The resurgence is part of a global revival of a disease once close to being eradicated, but geographic and cultural factors magnify Pakistan’s challenge.
For a brief moment two years ago, Pakistan seemed finally on the verge of defeating polio. One of only two countries in the world where the virus remains endemic, Pakistan recorded no new infections for a little over a year starting in 2021 — the longest virus-free stretch the country had ever experienced.
But since then, polio has roared back, spreading beyond its traditional hot spots to areas once largely untouched by the virus.

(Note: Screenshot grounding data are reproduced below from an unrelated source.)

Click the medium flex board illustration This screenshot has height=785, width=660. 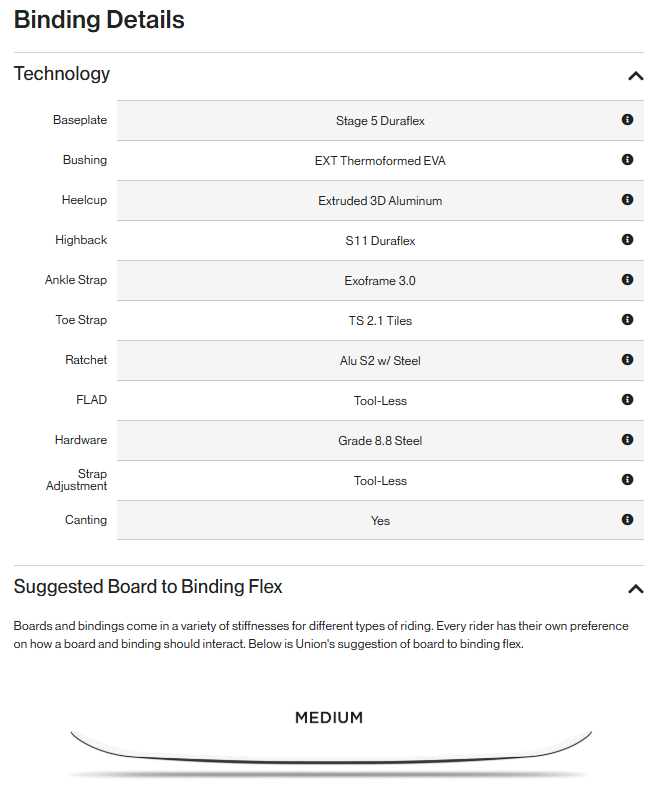(330, 750)
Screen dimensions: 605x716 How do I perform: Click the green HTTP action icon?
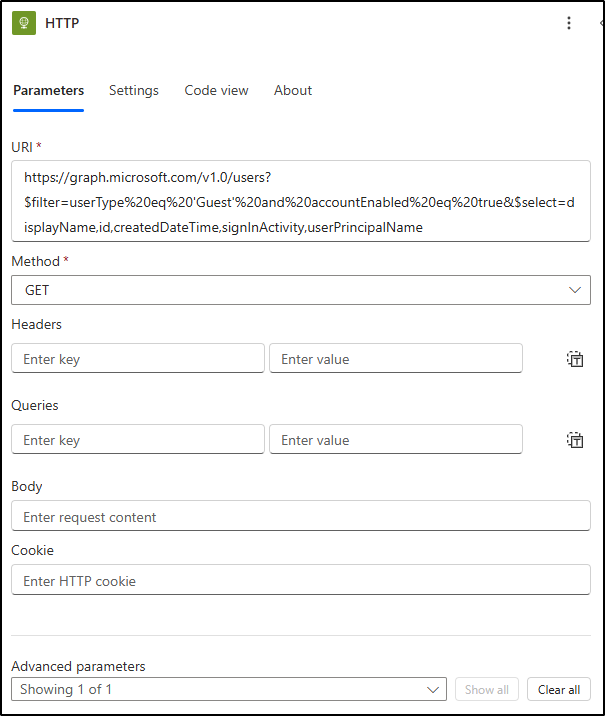pyautogui.click(x=25, y=23)
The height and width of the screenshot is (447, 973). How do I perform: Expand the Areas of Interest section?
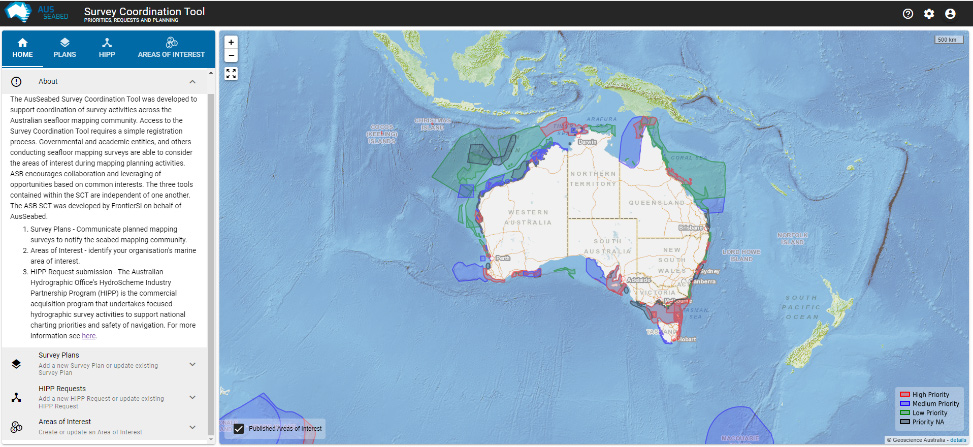point(192,427)
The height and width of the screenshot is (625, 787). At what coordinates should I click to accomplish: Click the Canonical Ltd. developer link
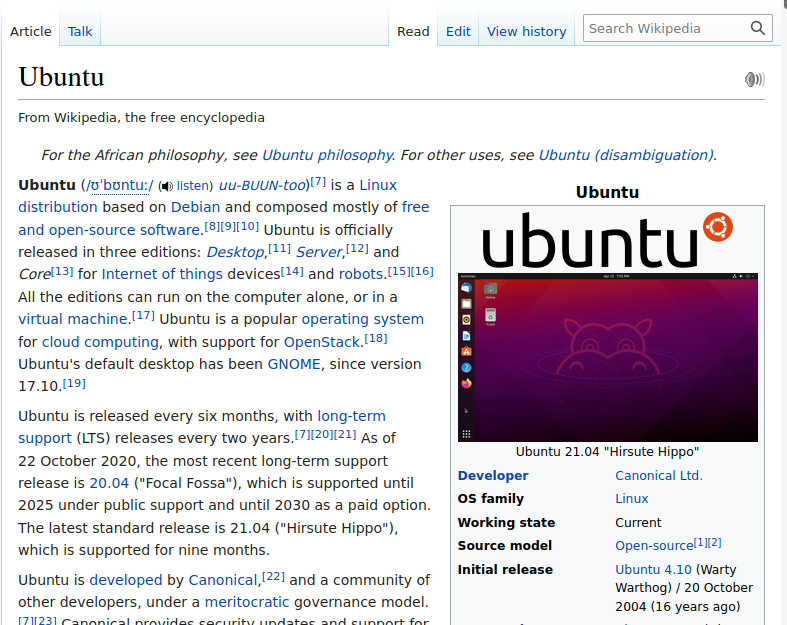[x=658, y=476]
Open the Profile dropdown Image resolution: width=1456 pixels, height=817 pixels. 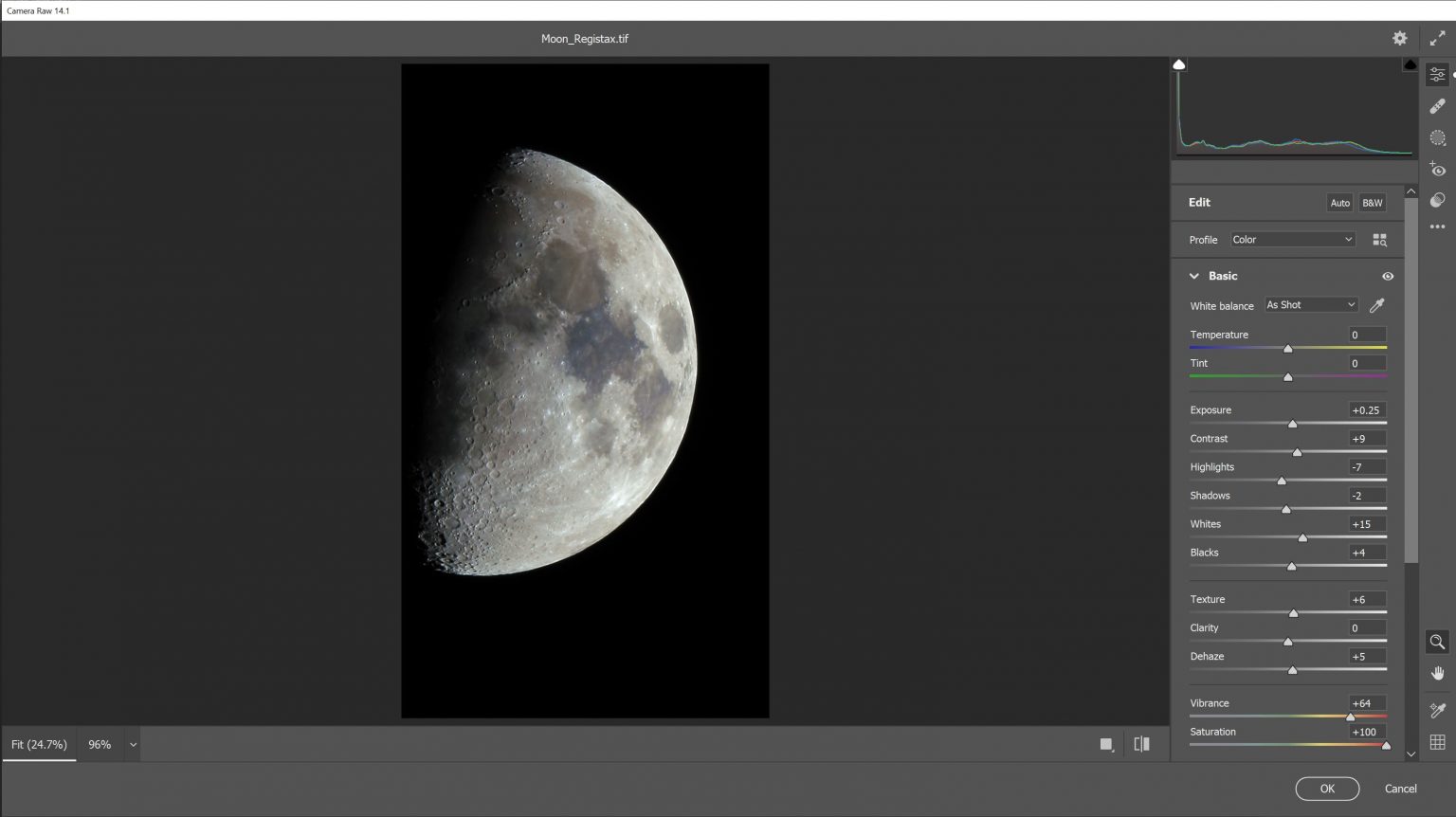click(1291, 239)
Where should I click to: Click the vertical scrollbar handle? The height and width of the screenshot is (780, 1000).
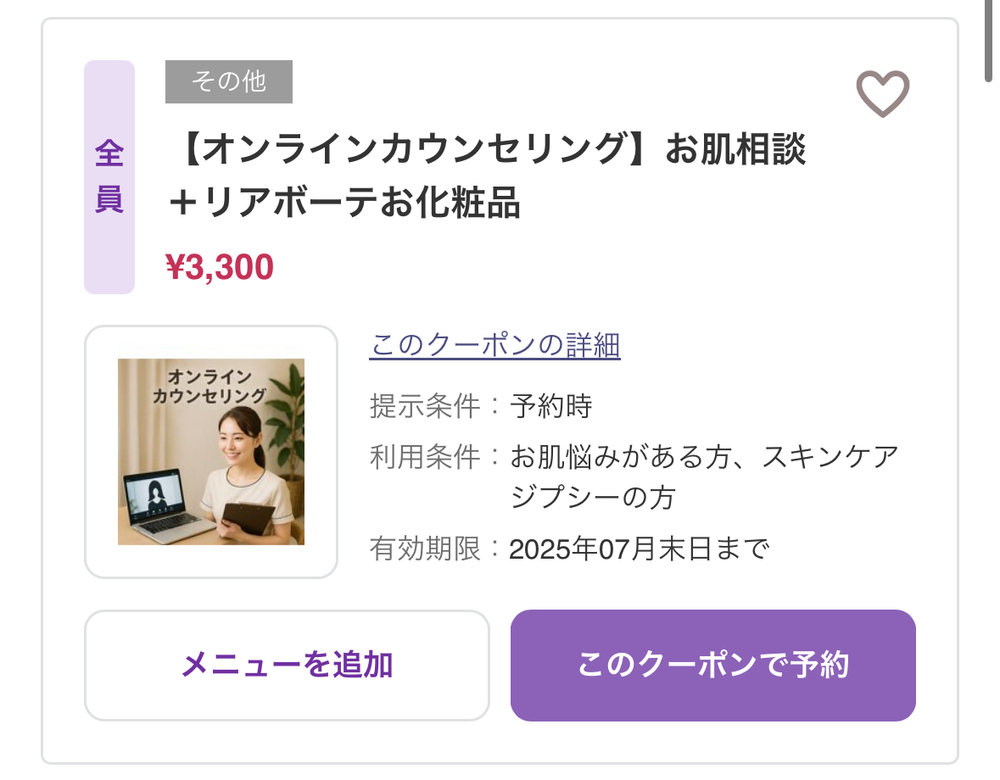[989, 40]
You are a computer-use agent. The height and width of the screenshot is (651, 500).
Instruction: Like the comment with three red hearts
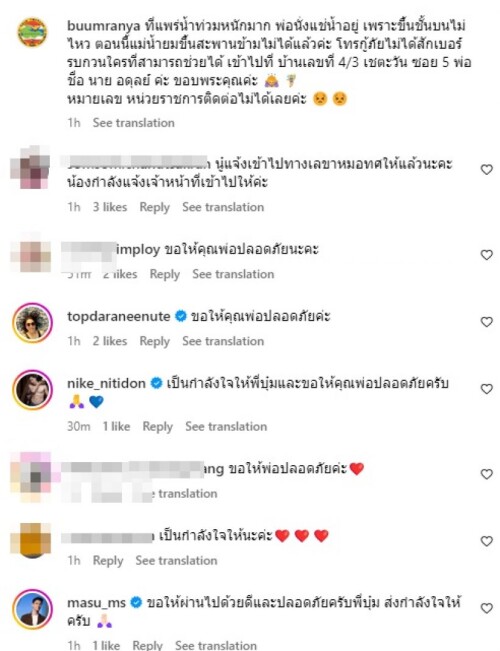[486, 541]
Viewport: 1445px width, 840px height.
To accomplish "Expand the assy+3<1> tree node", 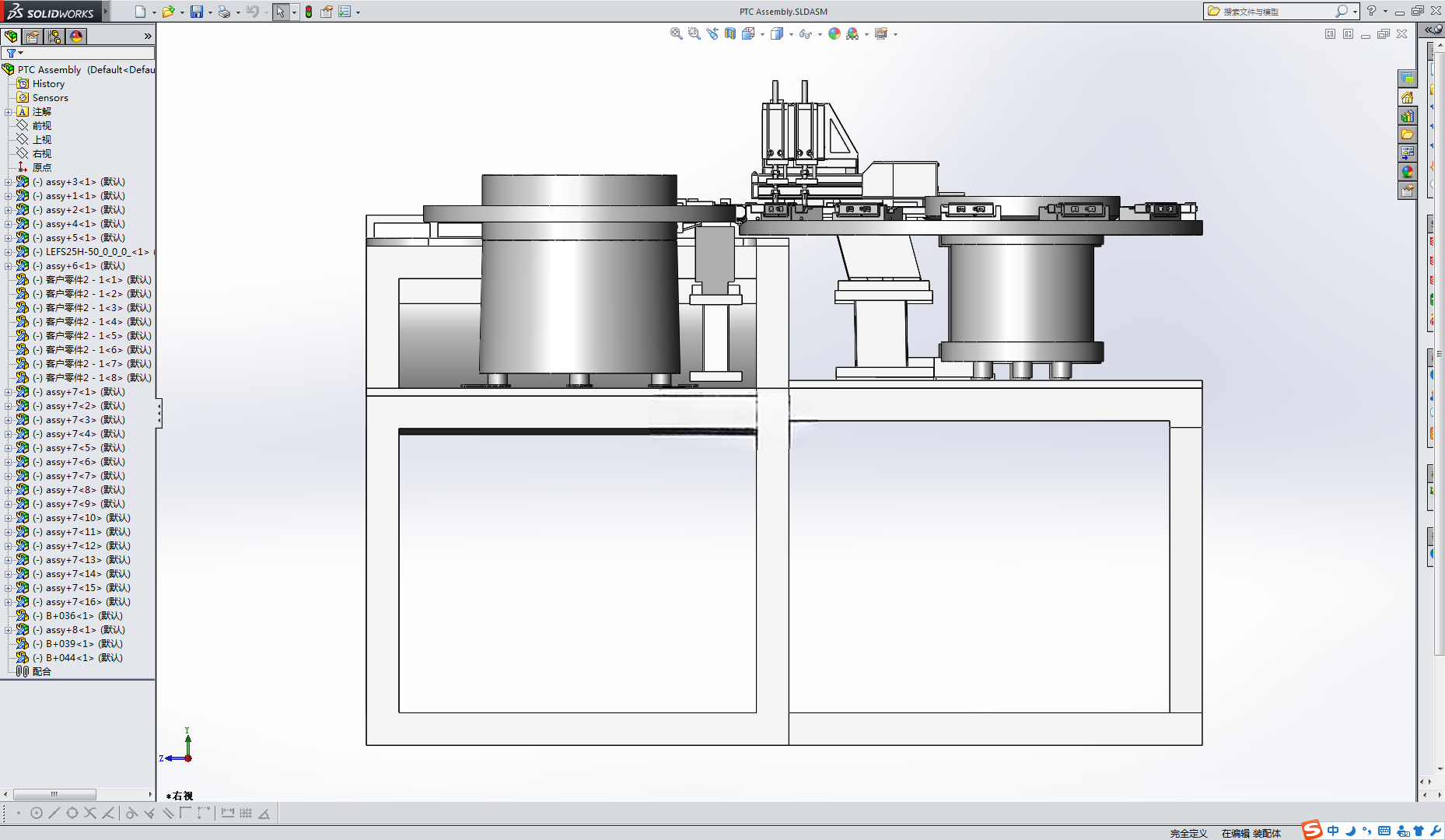I will pyautogui.click(x=9, y=182).
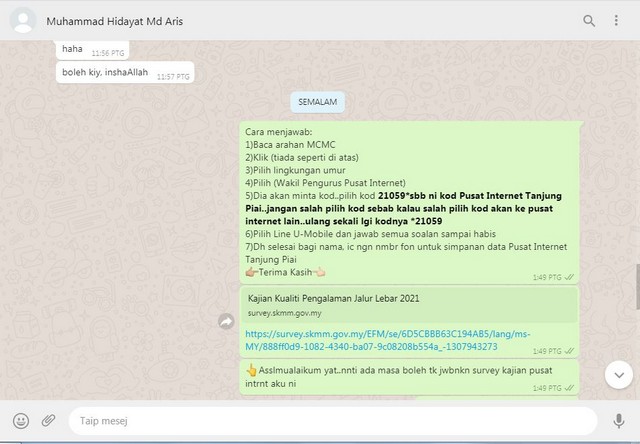The width and height of the screenshot is (640, 444).
Task: Open 'Kajian Kualiti Pengalaman Jalur Lebar 2021' preview
Action: pyautogui.click(x=408, y=303)
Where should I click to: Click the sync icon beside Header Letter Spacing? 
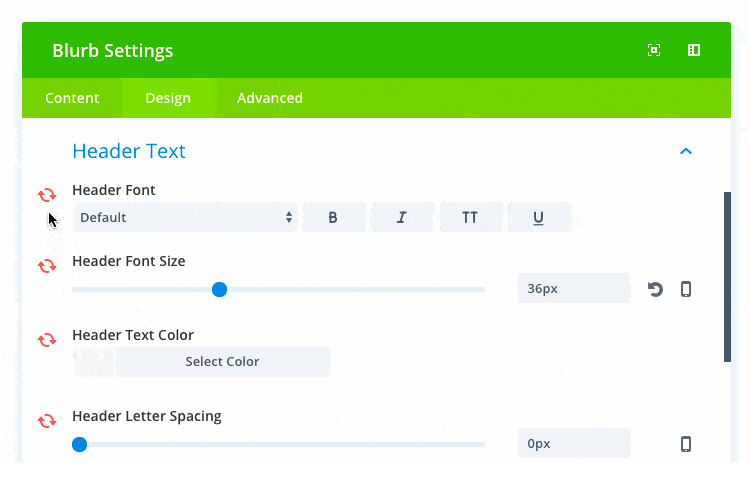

Last week, health officials reported the first polio case in the capital, Islamabad, in 16 years. This month, environmental monitoring detected the polio virus in sewage samples from several major cities, including Peshawar and Karachi, Pakistan’s largest city, where millions live in crowded, unsanitary slums.
And the virus has spread to a new epicenter in Balochistan, an arid, restive province in the southwest hundreds of miles from the virus’s former focal point in northwestern Khyber-Pakhtunkhwa Province.
On Monday, Pakistan began a weeklong nationwide polio vaccination campaign involving 286,000 health workers — the largest public health surveillance network in the world — aimed at vaccinating 30 million children under 5. The campaign, taking place across 115 of the country’s more than 165 districts, is part of the government’s renewed billions-dollar effort to contain the spread of the virus.
“I am hopeful that polio will be eradicated in the coming years and months through coordinated efforts,” Shehbaz Sharif, the country’s prime minister, said on Monday. “Polio will be driven out from the borders of Pakistan, never to return.”